La plupart des organisations politiques et syndicales y sont réunies. La préfecture, devant l’ordre des choses, a préféré « tolérer » le rassemblement en se disant sans doute que cela circonscrivait aussi les manifestations à un petit périmètre. Toujours est-il que 3000 à 4000 personnes sont parvenues jusqu’ici. La place et toutes les rues adjacentes sont gorgées de milliers de flics prêts à attaquer. Et pourtant pendant une heure ou deux chacun pourra y aller de son slogan ou de sa petite danse traditionnelle kurde. Le groupe de supporters des Çarşı Beşiktaş font une arrivée remarquée en provoquant la flicaille : « Alors, on vous attend ! Pourquoi vous n’utilisez pas vos canons à eau et vos lacrymo ? Z’avez peur ou quoi ?! » Tous les manifestants les applaudissent. Il faut dire que ce club de supporters antifascistes et anarchistes avait acquis une petite notoriété en 2013 à Gezi, où ils étaient très virulents face à la police – parvenant même à attaquer les tomas de flics avec un engin de chantier qu’ils s’étaient réappropriés ! Pour autant la situation reste calme un bon moment avant que les keufs ne fassent une violente charge surprise. Les affrontements continuent pendant une petite heure dans les ruelles du vieux Beşiktaş. Non loin de là, un camarade se fait planter au couteau par des fascistes – des islamistes en l’occurrence – mais ça ne sera heureusement qu’une blessure superficielle.

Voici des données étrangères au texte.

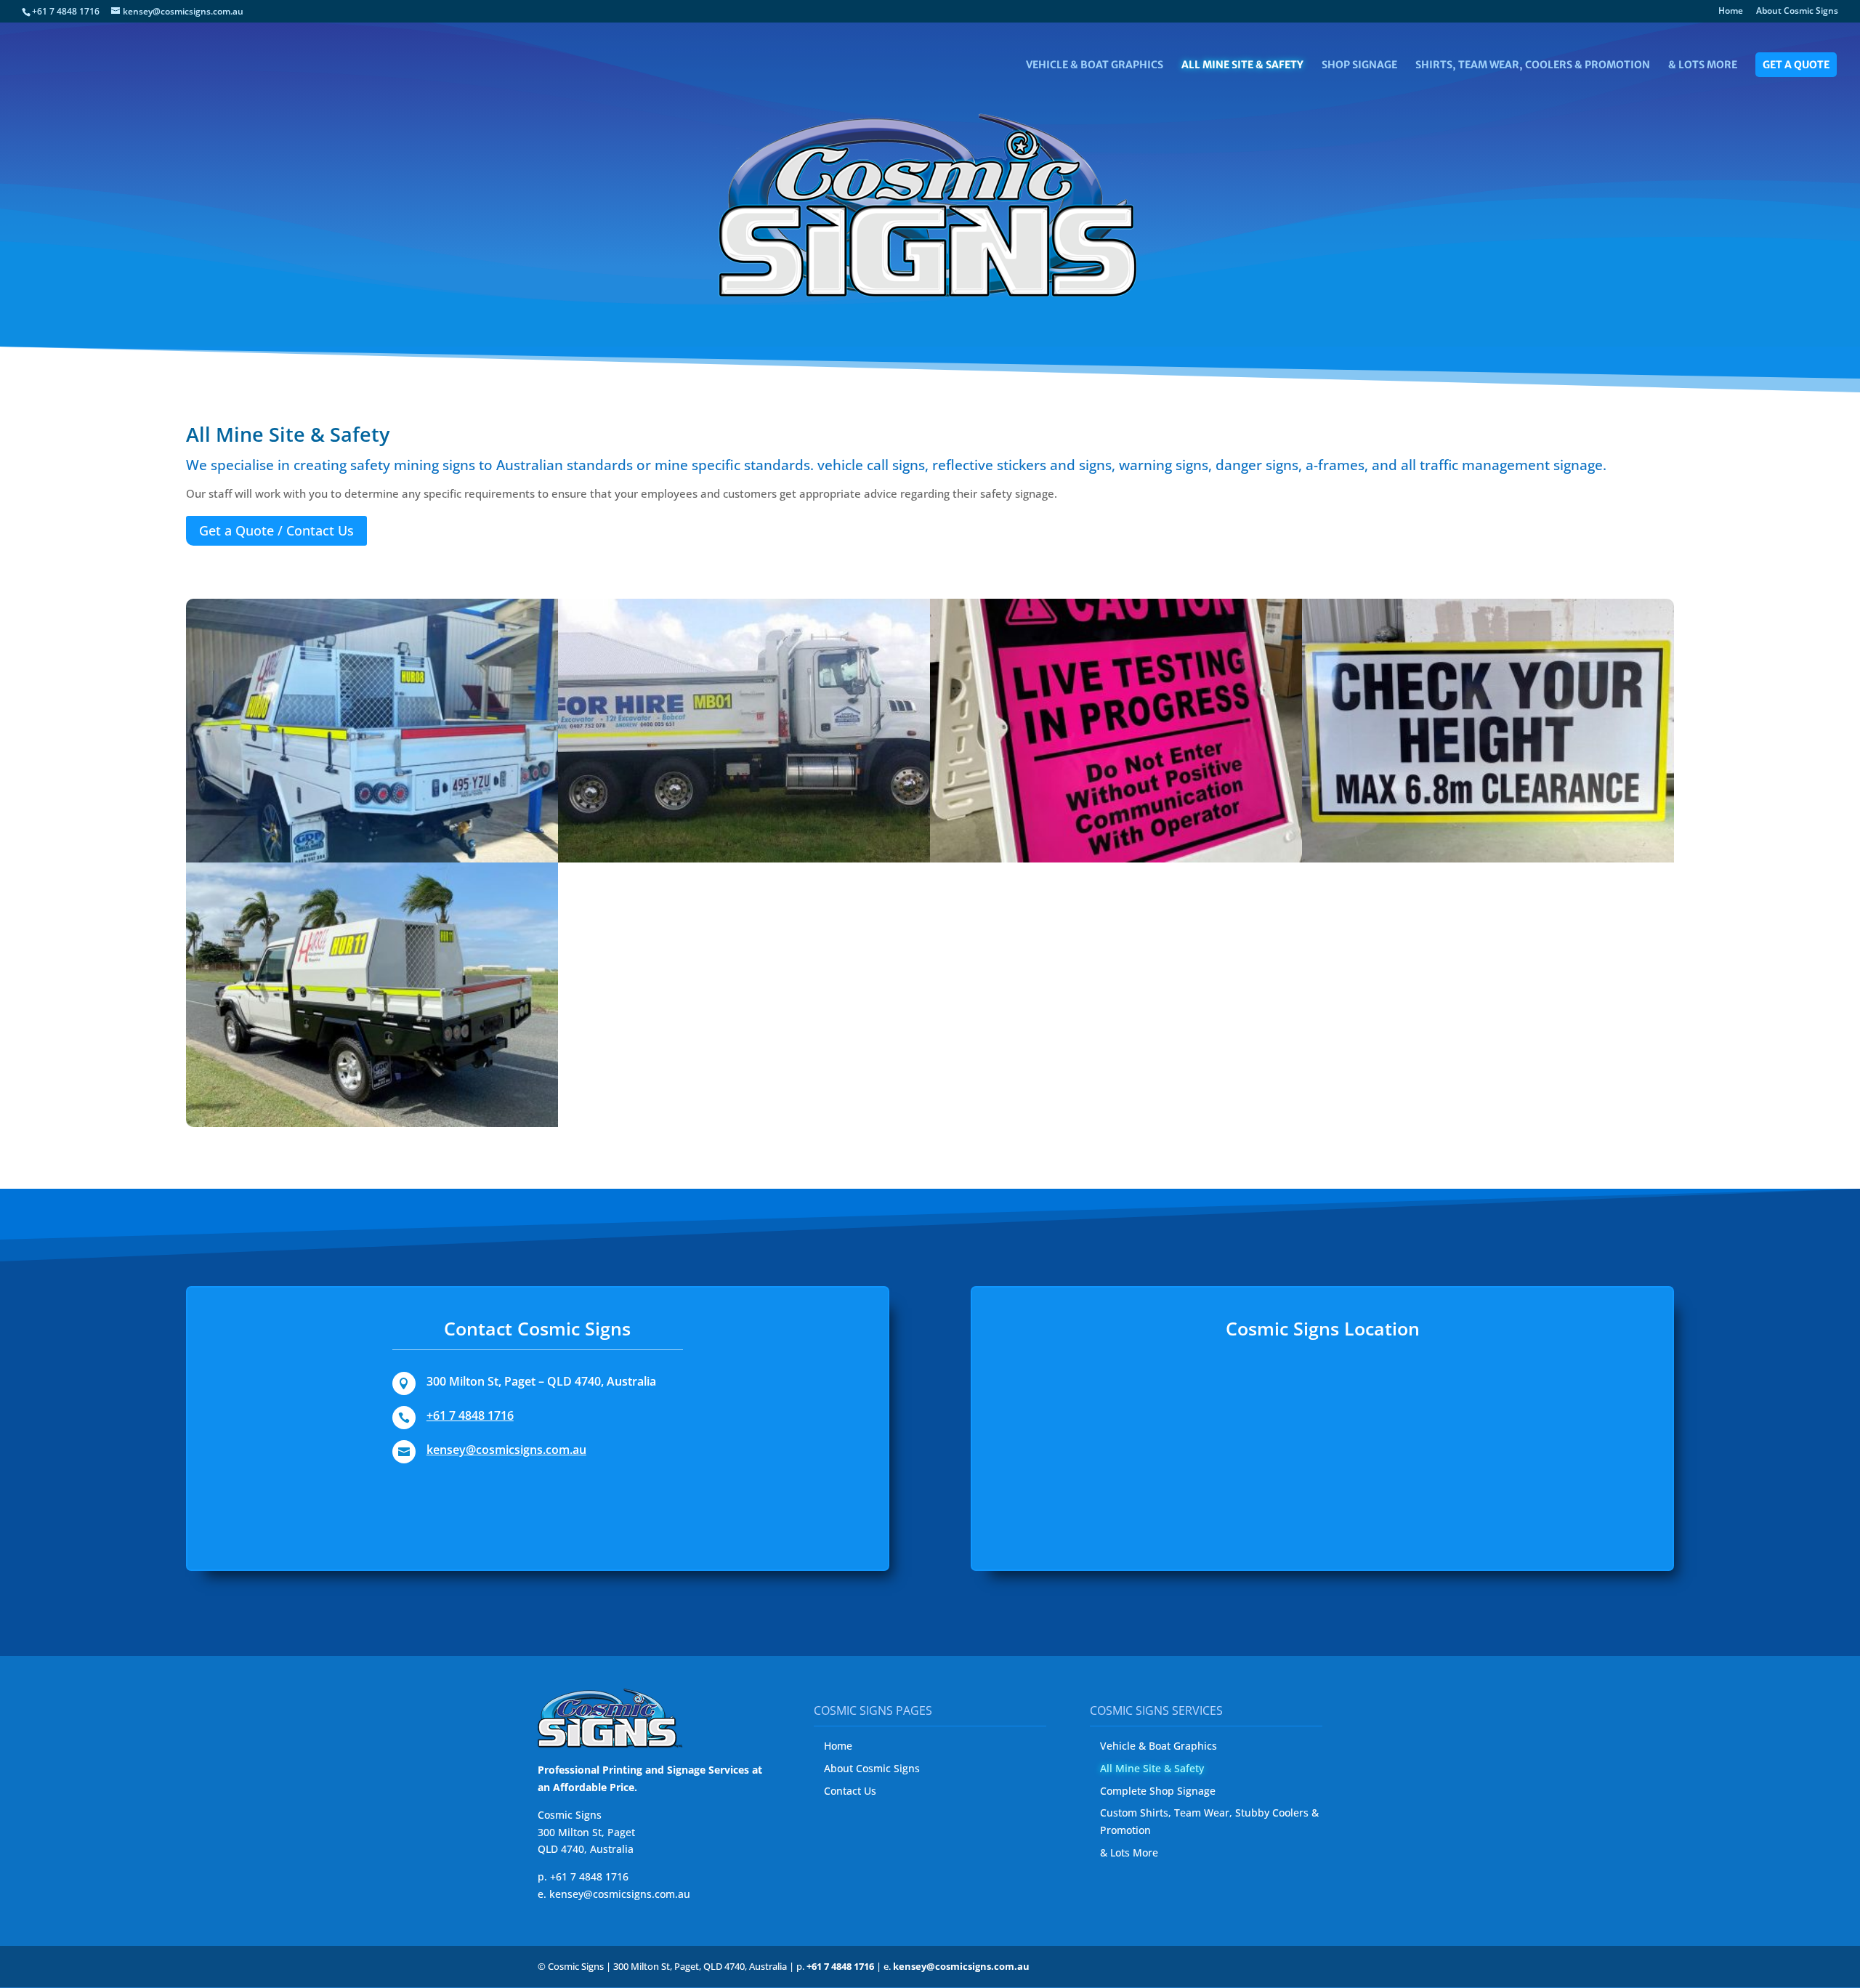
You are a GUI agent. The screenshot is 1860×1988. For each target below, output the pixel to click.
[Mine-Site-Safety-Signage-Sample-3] (1488, 858)
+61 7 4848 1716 (470, 1415)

Pour cette fête des travailleurs, les flics feront une bonne trentaine de blessés et captureront plus de 300 manifestants qu‘ils enverront directement en garde-à-vues pour plusieurs jours. Et les autorités avertiront rapidement, qu’en vertu de l’adoption récente du fameux paquet de lois, le sort des manifestants arrêtés sera directement entre les mains du préfet de police et non des habituels juges. En gros, pas besoin de procès ce sont les keufs qui attribuent les peines…

A bas l’État, les flics et les patrons ! Et big-up à toutes celles et ceux qui ne sont pas laisser faire par la police à Santiago du Chili, Athènes, Milan…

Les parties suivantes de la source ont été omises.